WORK REQUEST: Only the lines below, from the one with "Refresh the service" through the one with "Task: Open Tim Doyle's avatar on top tweet", are to be written out, exactly.

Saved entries
┄┄┄┄┄┄

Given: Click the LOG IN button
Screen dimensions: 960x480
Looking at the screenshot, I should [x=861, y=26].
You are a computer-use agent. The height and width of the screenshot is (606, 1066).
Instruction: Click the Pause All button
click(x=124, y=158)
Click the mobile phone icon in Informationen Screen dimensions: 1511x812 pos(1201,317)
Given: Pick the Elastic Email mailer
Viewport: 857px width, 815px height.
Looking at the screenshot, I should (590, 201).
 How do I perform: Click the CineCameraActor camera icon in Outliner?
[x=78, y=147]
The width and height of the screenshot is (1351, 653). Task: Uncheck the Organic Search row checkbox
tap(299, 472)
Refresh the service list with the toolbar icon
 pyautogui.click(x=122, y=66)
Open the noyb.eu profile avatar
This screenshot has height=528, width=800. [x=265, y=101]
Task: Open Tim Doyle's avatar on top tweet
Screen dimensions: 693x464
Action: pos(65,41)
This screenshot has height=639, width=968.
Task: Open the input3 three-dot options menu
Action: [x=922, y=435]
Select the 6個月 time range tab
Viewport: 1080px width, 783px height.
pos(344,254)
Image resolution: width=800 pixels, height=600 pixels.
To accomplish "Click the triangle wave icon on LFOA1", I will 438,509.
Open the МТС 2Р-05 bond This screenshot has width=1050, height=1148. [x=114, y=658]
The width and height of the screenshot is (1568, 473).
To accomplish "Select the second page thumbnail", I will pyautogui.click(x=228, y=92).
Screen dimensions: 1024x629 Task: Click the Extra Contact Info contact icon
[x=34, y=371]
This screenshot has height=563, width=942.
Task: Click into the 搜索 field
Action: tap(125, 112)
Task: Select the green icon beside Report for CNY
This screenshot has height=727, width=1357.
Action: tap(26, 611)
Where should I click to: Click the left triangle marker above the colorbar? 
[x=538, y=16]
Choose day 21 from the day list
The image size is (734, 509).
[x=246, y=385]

┄┄┄┄┄┄

RESULT:
Refresh the service list with the toolbar icon
 pyautogui.click(x=122, y=66)
Open the noyb.eu profile avatar
This screenshot has height=528, width=800. [x=265, y=101]
Task: Open Tim Doyle's avatar on top tweet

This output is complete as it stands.